Текст -

↓↓↓

Мы с ним дружили, я к нему привязался, а он нашел слушателя, слушатели вообще редкость, а в монастырях тоже не любят чужих проповедей. Брат М. смеялся надо мной – говорил растянуто с серьезным лицом, а где Вася твой старец Валера?
И еще тогда он был для меня воплощением бытовой церковности. Бородка, речь со всякими церковно-славянскими оборотами, какой-то кафтанчик, истории про то «а вот когда мы строили храм в одном месте..» , «а когда я жил у отца Анатолия в селе таком то..». Только что то иногда проскальзывало странное в его речи.
Как будто очень мне знакомое на слух. Какие то не слова, а обороты - «скажи батюшке за ключи…» «ну живи как хочешь» «да ну ты даешь стране угля – и мелкого и много». А истории он начинал всегда одинаково свои – раньше я жил в лесу и был у нас раз такой случай… Все как то привыкли и не задумывались почему Валера жил в лесу, но в общем такой церковный бородач по моему мнению и должен был быть откуда то из леса.
А потом как то зимним вечером я зашел к нему в гости в келью (что кстати строго запрещено в монастыре – по кельям ходить не положено) мы с ним разговаривали и он мне сказал – а хочешь я тебе покажу фотографии, ну.. где мы церковь строили… Я сказал - конечно,и не сразу заметил, что Валера как то подобрался весь, и напрягся. Беру в руки фотографии , вижу группу людей – несколько военных и коротко стриженные люди в одинаковых одеждах, с одинаковыми искаженными неволей и прошлыми пороками лицами. И тогда я понял из какого леса пришел Валера и почему мне , выросшему на городской окраине, так знакомы некоторые особенности его речи. Я тогда не сказал ничего, просто посмотрел фотографии и вернул. И Валера ничего не сказал.
А потом уже, я узнал от него, не сразу, а так отдельными фразами – что он родом из Подмосковья, что просидел он почти всю жизнь, и в уголовной среде чувствовал себя свободно, общался даже с ворами в законе. Рассказал как он выходил из этой среды – сразу и окончательно, и сразу в Церковь и к Богу. Рассказывал как смеялись и как закинули ему в окно какую то здоровую железяку, чуть не убили. Думали что он просто скурвился , притворяется, выслуживается. Он был из блатных, а тут стал старостой церковным, общается с офицерами…
Валере было, наверное, труднее чем всем нам в монастыре. Не зря у него были такие образы – про соленое сало, он просаливался в очень крутом рассоле. Но по нему видно было что такое покаяние, как изменение, как метанойя. В его лице не было ни одной черты старого уголовника, только церковное благообразие, а на то фотографии было совсем другое, страшное лицо… Из тех кто знали его по церковной жизни и мысли не возникало о таком его прошлом. Он был горячим – никакой теплохладности.

↑↑↑

Приведённый список -
↓↓↓

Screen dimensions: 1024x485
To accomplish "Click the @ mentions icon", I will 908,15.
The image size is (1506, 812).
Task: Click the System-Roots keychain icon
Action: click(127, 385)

↑↑↑

Задание 1 - Измените отрывок рассказа о Валере: начните со слов «Мы с ним дружили, я», закончите словами «твой старец Валера?» и вместо «проповедей» поставьте «поучений».
Задание 2 - Откуда родом Валера, согласно рассказу о нем?
Задание 3 - Продолжите рассказ о Валере после его последнего предложения.
Список — самостоятельный материал, к тексту он не относится.

Ответ 1 -
Мы с ним дружили, я к нему привязался, а он нашел слушателя, слушатели вообще редкость, а в монастырях тоже не любят чужих поучений. Брат М. смеялся надо мной – говорил растянуто с серьезным лицом, а где Вася твой старец Валера?

Ответ 2 - Из Подмосковья.

Ответ 3 -
Я не видел его в его последние годы. Он умер там один в больнице, так вышло, что никто его даже не причастил перед смертью. Он лежал там один, инок среди мира, один со своей болезнью, страхами, смертью, один со своим Христом, который вывел его уже однажды из сени смертной… Последние годы он жил уже не в монастыре, а у нас, в Самаре, не знаю точно где именно. А умер там, в том городе где монастырь. И его тело никто не забирал из морга, и потому его привезли в монастырь. Так я думаю Господь распорядился…
Я не зря имя Пахомия назвал, я очень прошу что бы вписали его в свои помянники, и молились бы за него, такого одинокого в своей земной жизни. Господь не явил на нем таких чудес ,как на Моисее Мурине и Марии Египетской, он был обыкновенным для всех, многие были с ним в неровных отношениях, но мы не знаем в какую меру он пришел там, в своей больничной палате, на своей последней молитве.
Помяни Господи, в вере и надежде живота вечного, усопшего инока Пахомия, и даруй ему причастие и наслаждение вечных твоих благ уготованных любящим Тя. Аминь.